> **Goal of the exercise**
Your task is to output all the records below, word for word.

Start of Excerpted data

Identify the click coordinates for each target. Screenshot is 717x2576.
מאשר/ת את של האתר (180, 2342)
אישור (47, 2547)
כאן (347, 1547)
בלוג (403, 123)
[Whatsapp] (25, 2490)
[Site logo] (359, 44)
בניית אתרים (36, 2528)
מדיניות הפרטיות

End of Excerpted data

> **Exercise response**
Identify the click coordinates for each target. Screenshot is 717x2576.
מאשר/ת את של האתר (180, 2342)
אישור (47, 2547)
כאן (347, 1547)
בלוג (403, 123)
[Whatsapp] (25, 2490)
[Site logo] (359, 44)
בניית אתרים (36, 2528)
מדיניות הפרטיות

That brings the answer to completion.